-- Opening Marker --
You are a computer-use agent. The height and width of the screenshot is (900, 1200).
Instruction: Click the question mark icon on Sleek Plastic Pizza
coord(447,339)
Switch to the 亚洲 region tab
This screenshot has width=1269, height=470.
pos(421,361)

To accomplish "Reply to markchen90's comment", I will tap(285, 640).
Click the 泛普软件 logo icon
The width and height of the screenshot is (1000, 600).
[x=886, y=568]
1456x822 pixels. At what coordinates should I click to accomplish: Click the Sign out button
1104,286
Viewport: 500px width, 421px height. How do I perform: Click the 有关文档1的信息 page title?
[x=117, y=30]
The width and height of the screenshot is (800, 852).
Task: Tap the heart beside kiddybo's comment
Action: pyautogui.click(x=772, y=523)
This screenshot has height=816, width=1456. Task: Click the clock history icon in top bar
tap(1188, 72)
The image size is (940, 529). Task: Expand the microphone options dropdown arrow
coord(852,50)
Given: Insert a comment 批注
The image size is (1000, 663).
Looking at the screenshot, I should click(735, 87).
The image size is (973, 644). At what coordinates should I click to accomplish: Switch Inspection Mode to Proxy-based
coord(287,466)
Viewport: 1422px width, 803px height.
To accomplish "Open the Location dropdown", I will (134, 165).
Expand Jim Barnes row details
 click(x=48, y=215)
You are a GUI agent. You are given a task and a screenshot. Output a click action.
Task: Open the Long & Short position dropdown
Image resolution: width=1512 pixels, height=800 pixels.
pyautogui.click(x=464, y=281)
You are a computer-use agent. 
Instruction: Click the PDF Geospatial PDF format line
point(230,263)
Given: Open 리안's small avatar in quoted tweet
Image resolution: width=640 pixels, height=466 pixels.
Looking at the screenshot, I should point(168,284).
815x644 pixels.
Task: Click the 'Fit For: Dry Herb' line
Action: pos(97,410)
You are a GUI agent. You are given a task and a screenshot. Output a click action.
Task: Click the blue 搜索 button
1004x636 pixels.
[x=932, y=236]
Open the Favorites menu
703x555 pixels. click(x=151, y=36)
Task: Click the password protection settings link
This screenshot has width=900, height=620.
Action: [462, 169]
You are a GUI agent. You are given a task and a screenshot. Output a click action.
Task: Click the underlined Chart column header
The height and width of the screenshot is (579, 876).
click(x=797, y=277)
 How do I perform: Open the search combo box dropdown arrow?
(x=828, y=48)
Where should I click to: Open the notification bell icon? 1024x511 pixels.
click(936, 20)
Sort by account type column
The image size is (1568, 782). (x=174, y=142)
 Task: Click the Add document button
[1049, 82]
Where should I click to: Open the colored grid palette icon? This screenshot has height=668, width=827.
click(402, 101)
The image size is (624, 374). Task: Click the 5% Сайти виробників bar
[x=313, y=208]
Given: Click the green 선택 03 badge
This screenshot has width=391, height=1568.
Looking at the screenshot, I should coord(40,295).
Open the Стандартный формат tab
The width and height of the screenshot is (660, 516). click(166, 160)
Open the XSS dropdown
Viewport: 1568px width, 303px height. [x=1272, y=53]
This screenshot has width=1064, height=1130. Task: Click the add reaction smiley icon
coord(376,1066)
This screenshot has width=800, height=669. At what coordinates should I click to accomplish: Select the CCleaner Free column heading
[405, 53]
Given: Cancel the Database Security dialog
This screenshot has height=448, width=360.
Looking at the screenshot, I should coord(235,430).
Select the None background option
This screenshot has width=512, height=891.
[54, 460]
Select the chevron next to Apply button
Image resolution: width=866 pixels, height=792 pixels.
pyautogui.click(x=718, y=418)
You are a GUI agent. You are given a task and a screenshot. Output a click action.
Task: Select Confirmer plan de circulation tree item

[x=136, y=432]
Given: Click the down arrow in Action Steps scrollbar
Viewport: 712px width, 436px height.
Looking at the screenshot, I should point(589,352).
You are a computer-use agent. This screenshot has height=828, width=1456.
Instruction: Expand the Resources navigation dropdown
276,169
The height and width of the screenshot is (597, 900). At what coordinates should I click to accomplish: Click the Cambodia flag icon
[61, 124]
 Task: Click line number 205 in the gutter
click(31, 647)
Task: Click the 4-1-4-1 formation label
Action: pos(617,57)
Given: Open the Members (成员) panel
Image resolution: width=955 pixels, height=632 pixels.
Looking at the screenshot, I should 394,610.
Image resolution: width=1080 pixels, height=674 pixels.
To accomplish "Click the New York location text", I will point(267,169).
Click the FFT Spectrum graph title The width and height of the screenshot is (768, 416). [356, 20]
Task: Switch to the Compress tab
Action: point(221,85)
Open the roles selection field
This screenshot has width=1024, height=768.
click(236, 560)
-- Closing Marker --
- What this task involves
Please copy the lines in the records above between the one holding "Instruction: Click the question" and the one holding "Task: Open the Long & Short position dropdown", inclusive, exactly and with no other line.

- Written answer
Instruction: Click the question mark icon on Sleek Plastic Pizza
coord(447,339)
Switch to the 亚洲 region tab
This screenshot has width=1269, height=470.
pos(421,361)

To accomplish "Reply to markchen90's comment", I will tap(285, 640).
Click the 泛普软件 logo icon
The width and height of the screenshot is (1000, 600).
[x=886, y=568]
1456x822 pixels. At what coordinates should I click to accomplish: Click the Sign out button
1104,286
Viewport: 500px width, 421px height. How do I perform: Click the 有关文档1的信息 page title?
[x=117, y=30]
The width and height of the screenshot is (800, 852).
Task: Tap the heart beside kiddybo's comment
Action: pyautogui.click(x=772, y=523)
This screenshot has height=816, width=1456. Task: Click the clock history icon in top bar
tap(1188, 72)
The image size is (940, 529). Task: Expand the microphone options dropdown arrow
coord(852,50)
Given: Insert a comment 批注
The image size is (1000, 663).
Looking at the screenshot, I should click(735, 87).
The image size is (973, 644). At what coordinates should I click to accomplish: Switch Inspection Mode to Proxy-based
coord(287,466)
Viewport: 1422px width, 803px height.
To accomplish "Open the Location dropdown", I will (134, 165).
Expand Jim Barnes row details
 click(x=48, y=215)
You are a GUI agent. You are given a task and a screenshot. Output a click action.
Task: Open the Long & Short position dropdown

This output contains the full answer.